── Records shown
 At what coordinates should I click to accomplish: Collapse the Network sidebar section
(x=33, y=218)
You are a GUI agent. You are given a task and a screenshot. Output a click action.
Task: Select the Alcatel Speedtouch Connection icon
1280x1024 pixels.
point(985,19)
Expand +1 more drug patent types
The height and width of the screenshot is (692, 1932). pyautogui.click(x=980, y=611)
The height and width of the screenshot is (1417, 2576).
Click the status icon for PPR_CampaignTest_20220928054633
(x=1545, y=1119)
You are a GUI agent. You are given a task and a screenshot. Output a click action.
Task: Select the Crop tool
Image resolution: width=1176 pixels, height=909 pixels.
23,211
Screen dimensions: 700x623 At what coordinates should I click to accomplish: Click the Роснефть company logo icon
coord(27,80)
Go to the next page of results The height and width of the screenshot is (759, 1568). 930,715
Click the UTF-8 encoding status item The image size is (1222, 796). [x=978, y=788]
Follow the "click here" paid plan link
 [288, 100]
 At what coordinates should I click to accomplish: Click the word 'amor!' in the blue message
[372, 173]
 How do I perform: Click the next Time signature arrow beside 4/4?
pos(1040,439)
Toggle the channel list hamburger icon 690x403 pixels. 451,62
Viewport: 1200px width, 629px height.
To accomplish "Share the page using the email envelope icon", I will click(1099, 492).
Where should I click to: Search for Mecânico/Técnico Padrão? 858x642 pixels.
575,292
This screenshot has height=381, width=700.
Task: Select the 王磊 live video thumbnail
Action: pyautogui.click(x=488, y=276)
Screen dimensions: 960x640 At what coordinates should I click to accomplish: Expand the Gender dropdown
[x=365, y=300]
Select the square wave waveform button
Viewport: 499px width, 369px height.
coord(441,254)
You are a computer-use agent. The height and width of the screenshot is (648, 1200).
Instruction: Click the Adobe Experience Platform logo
────
What to do - All records above must be set down exactly, please.

Response area -
 At what coordinates should I click to accomplish: Collapse the Network sidebar section
(x=33, y=218)
You are a GUI agent. You are given a task and a screenshot. Output a click action.
Task: Select the Alcatel Speedtouch Connection icon
1280x1024 pixels.
point(985,19)
Expand +1 more drug patent types
The height and width of the screenshot is (692, 1932). pyautogui.click(x=980, y=611)
The height and width of the screenshot is (1417, 2576).
Click the status icon for PPR_CampaignTest_20220928054633
(x=1545, y=1119)
You are a GUI agent. You are given a task and a screenshot. Output a click action.
Task: Select the Crop tool
Image resolution: width=1176 pixels, height=909 pixels.
23,211
Screen dimensions: 700x623 At what coordinates should I click to accomplish: Click the Роснефть company logo icon
coord(27,80)
Go to the next page of results The height and width of the screenshot is (759, 1568). 930,715
Click the UTF-8 encoding status item The image size is (1222, 796). [x=978, y=788]
Follow the "click here" paid plan link
 [288, 100]
 At what coordinates should I click to accomplish: Click the word 'amor!' in the blue message
[372, 173]
 How do I perform: Click the next Time signature arrow beside 4/4?
pos(1040,439)
Toggle the channel list hamburger icon 690x403 pixels. 451,62
Viewport: 1200px width, 629px height.
To accomplish "Share the page using the email envelope icon", I will click(1099, 492).
Where should I click to: Search for Mecânico/Técnico Padrão? 858x642 pixels.
575,292
This screenshot has height=381, width=700.
Task: Select the 王磊 live video thumbnail
Action: pyautogui.click(x=488, y=276)
Screen dimensions: 960x640 At what coordinates should I click to accomplish: Expand the Gender dropdown
[x=365, y=300]
Select the square wave waveform button
Viewport: 499px width, 369px height.
coord(441,254)
You are a computer-use agent. The height and width of the screenshot is (648, 1200).
Instruction: Click the Adobe Experience Platform logo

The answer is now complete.